Guide to Online Shopping, Part 2

Michael Kors rain boots, bought from NeimanMarcus.com
Michael Kors rain boots, bought from NeimanMarcus.com

Now that we know when the best time to shop is, let’s cover the how. In all honesty, shopping is an art, not a science. You don’t just simply choose something and say, “I want that.” There are many considerations such as: quality, fit, fabric, colour, price, availability, selection, location, etc. Online shopping removes the location—and to a lesser extent, the availability—restraint, but it also removes the tactility involved in shopping; you cannot feel the quality of the fabric, the stitching and other characteristics of the garment. In addition, the added risk of the garment not fitting is a concern for most people when shopping online. Within this context, you can reduce the uncertainty by doing the following:

  1. Know where to shop. This is equivalent to judging the service you receive. I have heard so many shopping (not just online) horror stories and they begin and end at the level of service provided to the customer. Don’t be afraid to ask for a little extra. Whether this is your first shopping experience at a particular store or not, you deserve to be serviced well. For example, Saks (yes, as in Saks Fifth Avenue) extended credit to me when I was in New York last year. I made monthly payments to them to pay off their store card (yes, I have a Saks Fifth Avenue store card. Yeah, I’m like that.). One month I happened to be late with my payment, so they called me.

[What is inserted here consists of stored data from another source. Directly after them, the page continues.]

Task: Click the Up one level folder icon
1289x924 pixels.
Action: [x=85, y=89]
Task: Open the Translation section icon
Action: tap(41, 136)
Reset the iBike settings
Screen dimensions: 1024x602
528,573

I paid a chunk of money on the card, but before I closed the deal I asked them to remove the late charges and guess what? They agreed because they’d rather keep my business than nickel and dime me for $60. That’s service. That’s what you should expect no matter where you shop. If the business you are spending your money at doesn’t recognize that, choose somewhere else, even if you have to pay a little more. It’s worth it. Think of it this way: how much do you want to deal with a level of service equivalent to that of Rogers? I know I don’t.
  2. Read the Reviews. These are gold. People will take to their keyboard when they absolutely love a product and when they hate it (and everything in-between). They will tell you if a shoe fits too large or too small; they will tell you where the inconsistencies lie between the real version of the product and that which is pictured on the website; and even how it smells. The average shopper has become pickier and savvier and provides insights you can’t gain from a description.
  3. Shipping. It should be free. Period. Even to Canada (unless you’re ordering from outside of North America). Most places will give you free shipping if you buy a certain amount.
  4. Try on Clothes Beforehand. This is where you hone in your craft to become more brand specific. Try on clothes at local retail outfits to get your size in a specific brand (all brands fit differently), then go online, find your best deal and voilà!

Again, I didn’t get to all that I wanted to say, so there may be a part three—actually, there will be a part three.